EXERCISE OBJECTIVE:
Render these records as a numbered list, omitting blank lines and leaving the pictures out of the answer.

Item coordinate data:
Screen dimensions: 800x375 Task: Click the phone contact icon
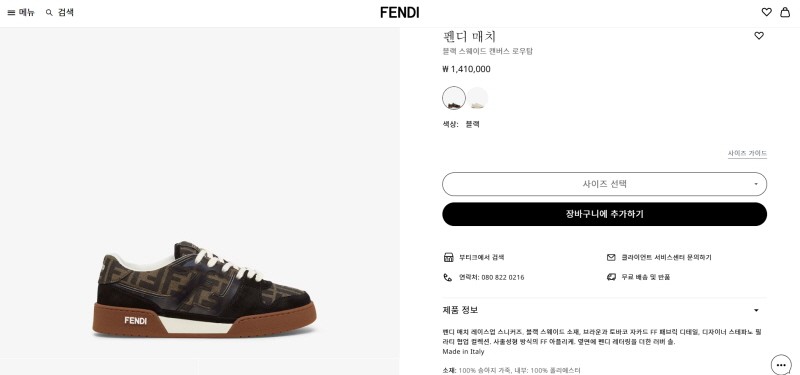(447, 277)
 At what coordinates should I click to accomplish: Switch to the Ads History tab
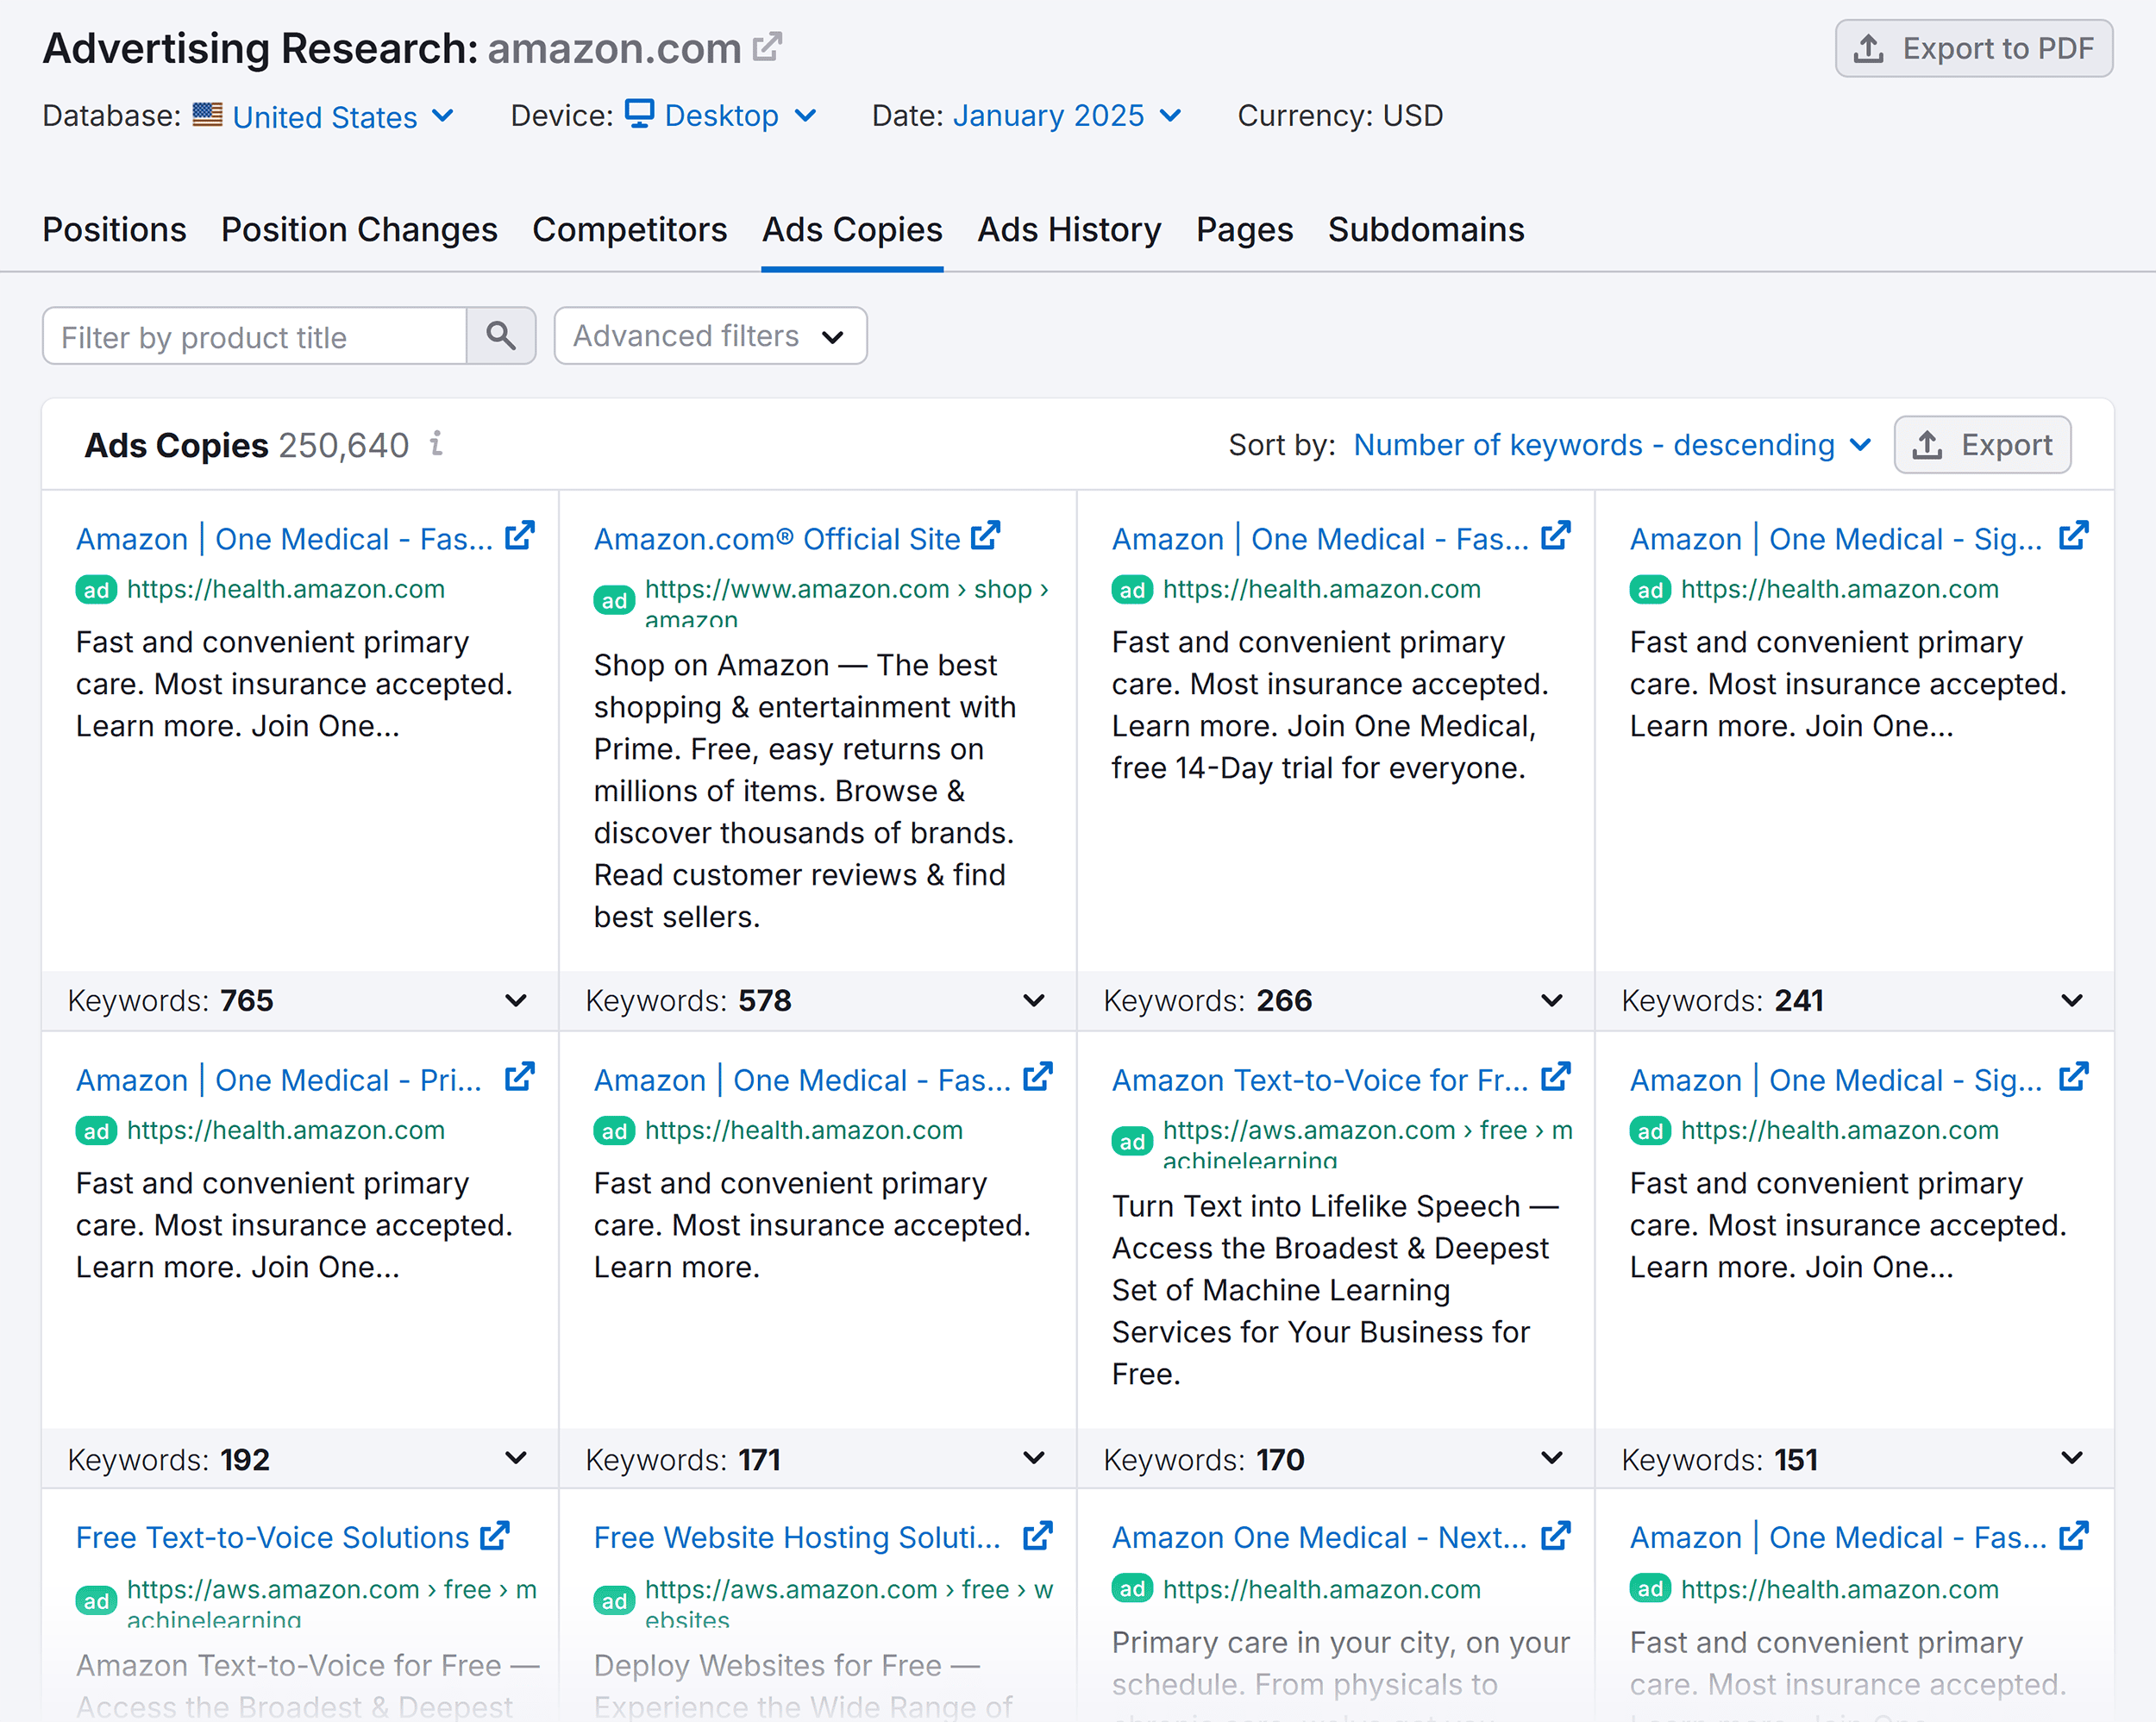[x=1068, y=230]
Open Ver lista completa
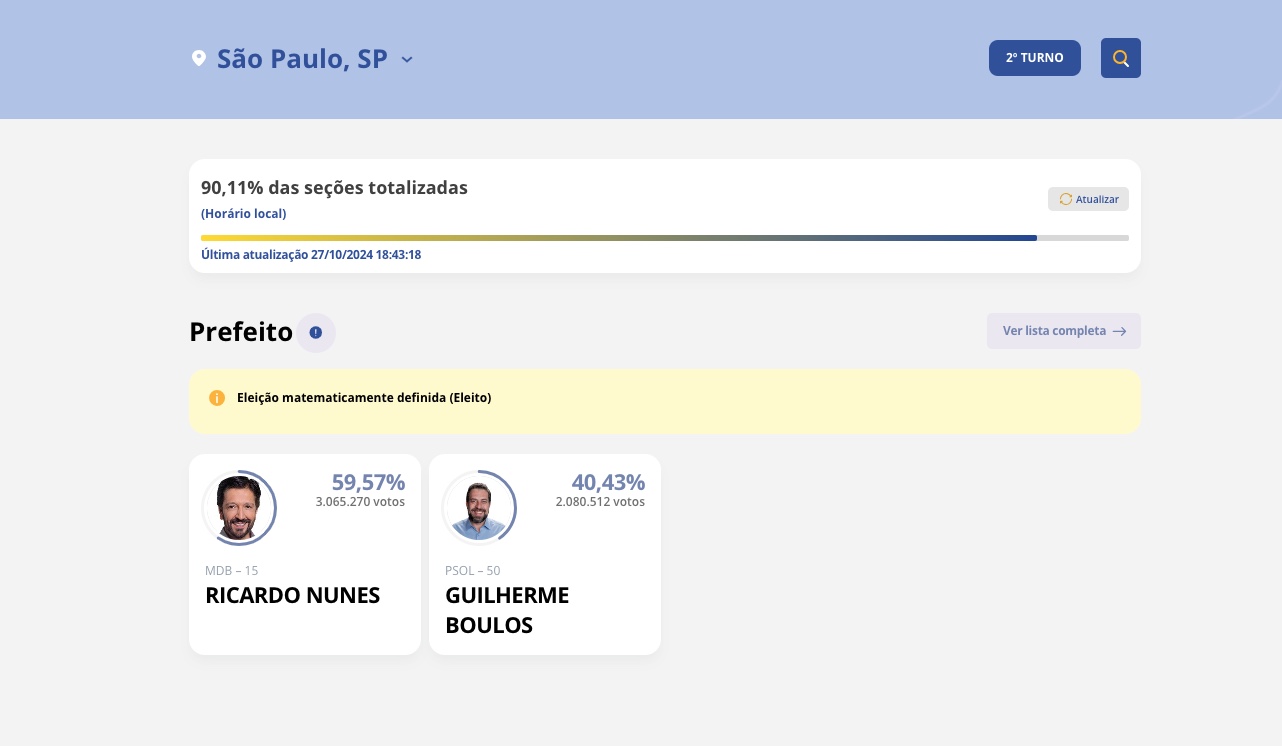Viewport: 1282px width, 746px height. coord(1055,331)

ANSWER TO THE EXERCISE:
1. Screen dimensions: 800x375 Task: Click the phone contact icon
2. (447, 277)
3.  At what coordinates should I click to accomplish: Switch to the Ads History tab
4. [x=1068, y=230]
5. Open Ver lista completa
6. Viewport: 1282px width, 746px height. coord(1055,331)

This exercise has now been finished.